Et puis, alors qu’on se dit qu’il va falloir faire
un triomphe à cette rondelle et tresser une couronne de lauriers à son auteur,
se pointe un court instrumental, genre bouton sur le pif de Miss France. On est
prêt à pardonner ce qui pourrait passer pour une faute de goût mineure, un
péché de jeunesse. Sauf qu’arrive pile poil derrière « Wait for
love », un truc avachi entre folk et ragga hindou, qui te fait
immédiatement réviser à la hausse l’œuvre pénible d’un Devendra Banhart.
Impression dubitative renforcée avec « Real long distance » qui fait
penser aux Kinks, mais gros hic, aux Kinks des années 80, avec mélodie tarabiscotée
limite pénible et batterie herculéenne.
Le reste est à l’avenant, soupe à la grimace sonore.
On voit bien où le Ritter veut en venir, piochant dans des références (bonnes,
voire plus) pour les ressortir à sa sauce. Sauf qu’à force de faire des titres
« à la façon de », tu te caches, oublies de montrer de quoi tu es
vraiment capable, et l’ensemble finit par sonner comme une auberge espagnole
musicale (« Next to the last romantic », comme si Johnny Cash
reprenait du Creedence, ou le contraire, à quoi ça sert, sinon à montrer que tu
es capable de sonner comme les deux…). Et là, ça défile dans le commun, voire
le balourd, avec dans cette seconde partie du disque, le seul « Still
beating » (classic folk, mais qui sonne « personnel ») à sauver.
Heureusement que le Ritter a la bonne idée de donner
dans le concis (14 titres pour quarante minutes), sinon y’a des fois où on
finirait par trouver le temps long … Etrange, cette construction symétrique
(pour moi, lui doit pas envisager les choses de la même façon), où après un
début sur les chapeaux de roues, on termine dans le bac à sable (l’inconsistant
mantra folk « Wait for love » en point final).
Dans l’esprit « t’as vu comme je suis doué et
malin, je peux tout jouer … », Josh Ritter me fait penser à Wilco. Sauf
que dans Wilco il y a (en plus d’une cohorte de redoutables instrumentistes)
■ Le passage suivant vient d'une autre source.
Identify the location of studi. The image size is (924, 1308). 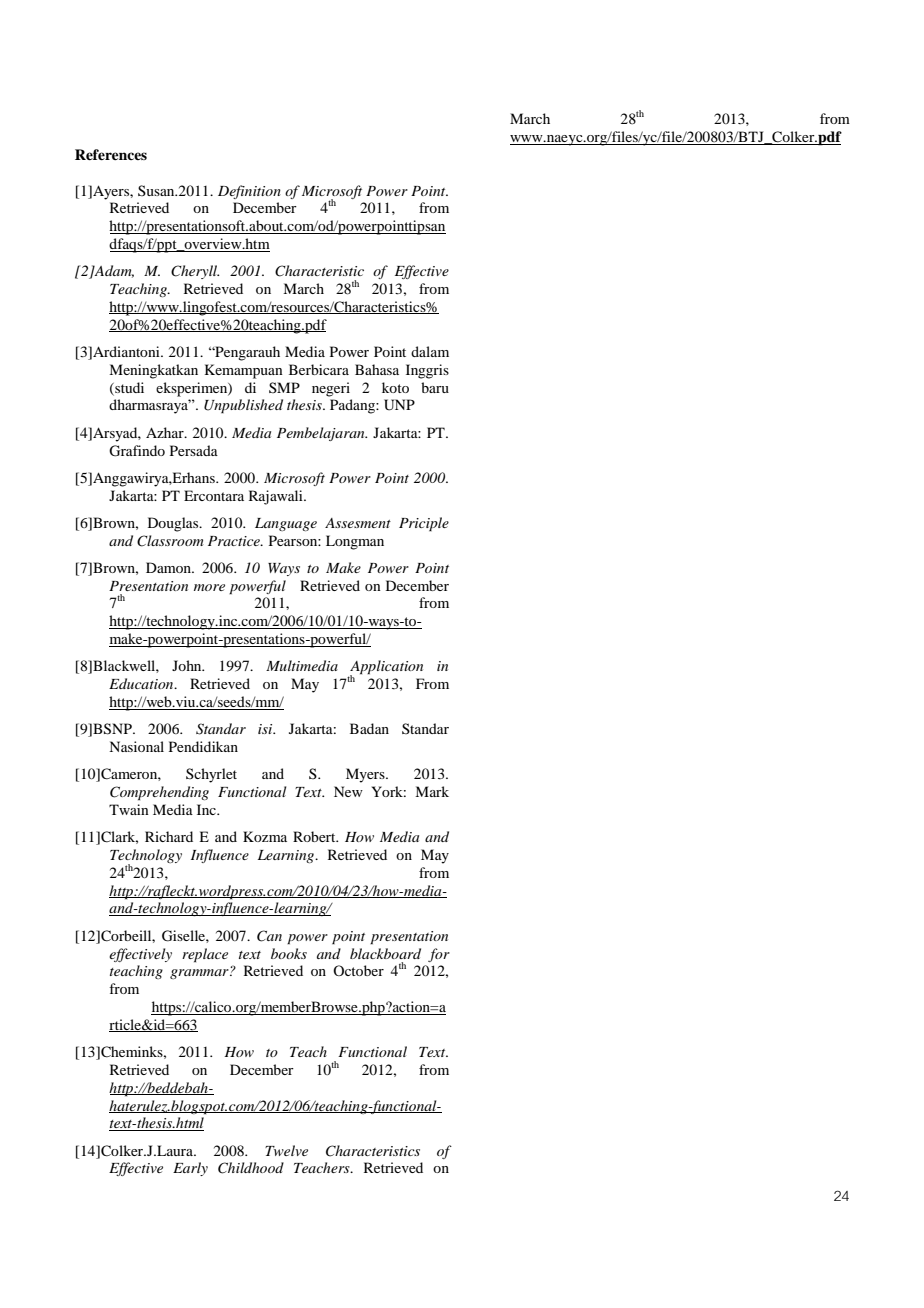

Jeff Tweedy qui évite de se perdre dans les hommages trop voyants pour toujours
rester au-dessus de ses influences. Et depuis dix ans, il me semble pas que la
notoriété de Ritter soit en passe de rattraper celle de Kanye West …
Conclusion : si vous tombez sur cette rondelle
pour pas cher, vous pouvez tenter le coup. Sinon, écoutez … autre chose.